→ **Provided records**:

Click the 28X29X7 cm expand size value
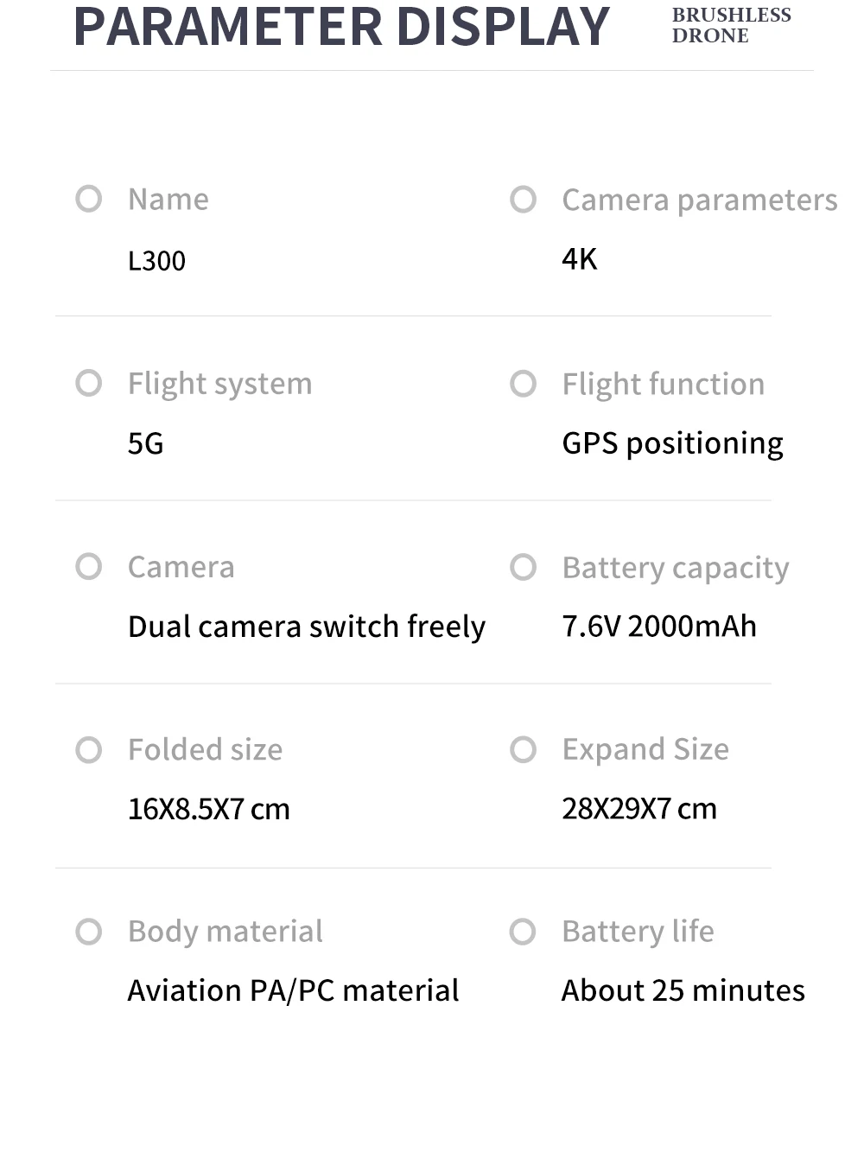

---

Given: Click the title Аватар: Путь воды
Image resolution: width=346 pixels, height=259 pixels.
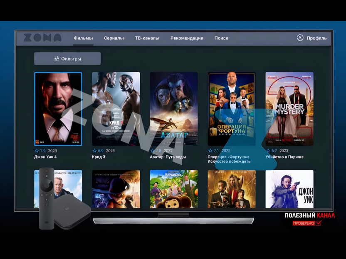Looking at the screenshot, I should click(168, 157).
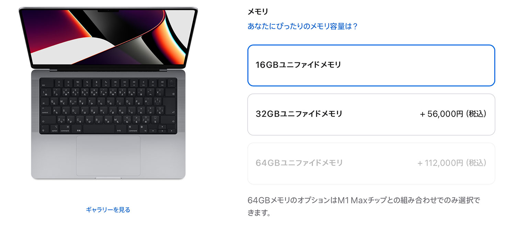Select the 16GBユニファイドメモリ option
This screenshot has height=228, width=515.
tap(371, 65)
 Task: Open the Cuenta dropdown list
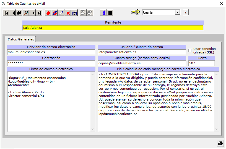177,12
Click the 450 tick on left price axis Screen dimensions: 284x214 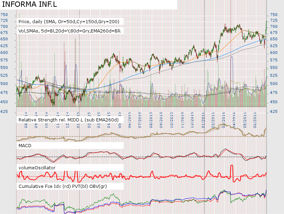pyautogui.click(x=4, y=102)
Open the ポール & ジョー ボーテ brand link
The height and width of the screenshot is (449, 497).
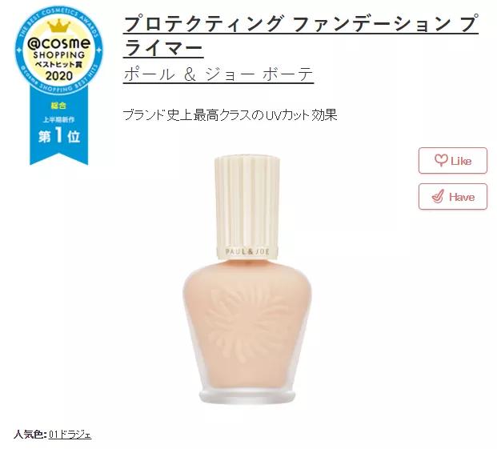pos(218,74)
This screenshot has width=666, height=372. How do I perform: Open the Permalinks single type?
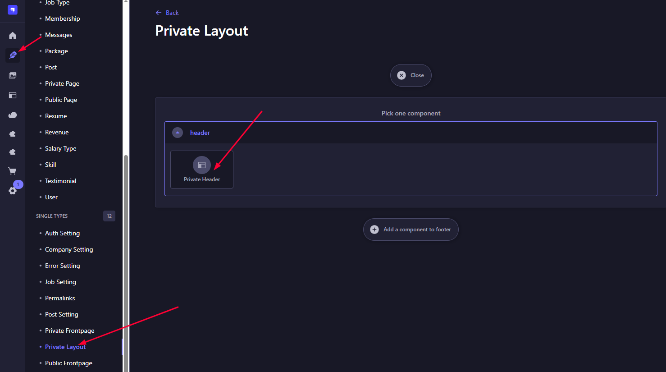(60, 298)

--

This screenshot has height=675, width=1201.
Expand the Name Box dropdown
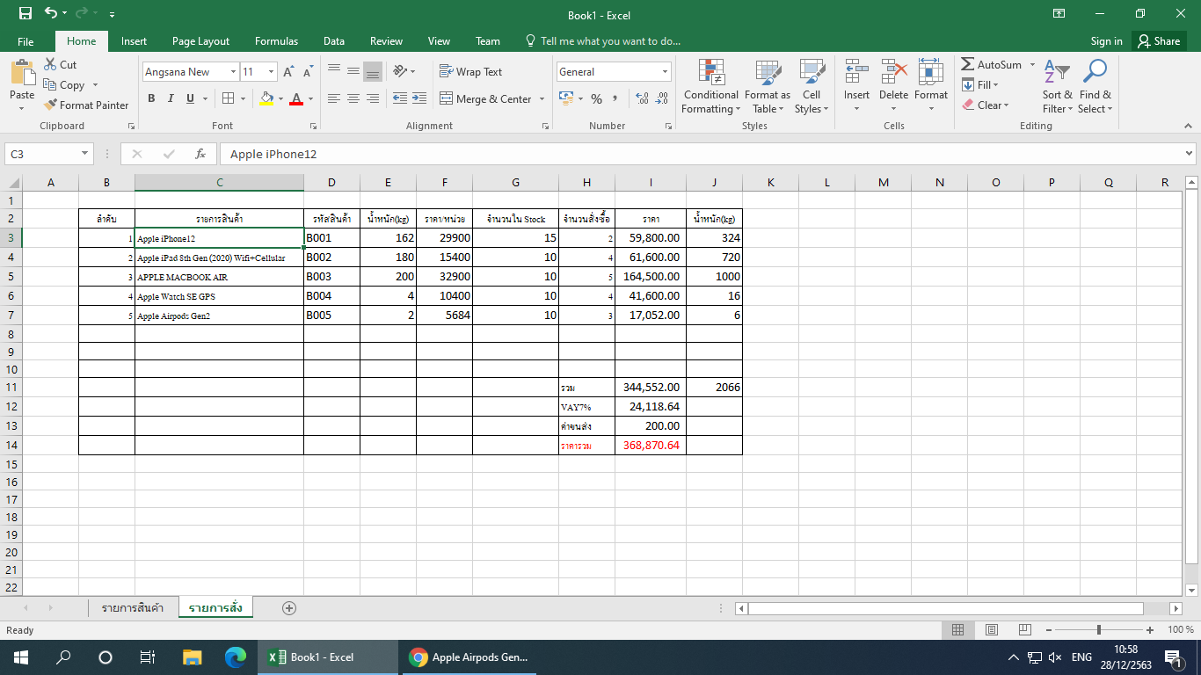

→ **Requirement**: Using the entries above, return exactly the lines from the line with "This screenshot has height=675, width=1201." to the line with "Expand the Name Box dropdown", counting both of those lines.

→ **Written response**:
This screenshot has height=675, width=1201.
Expand the Name Box dropdown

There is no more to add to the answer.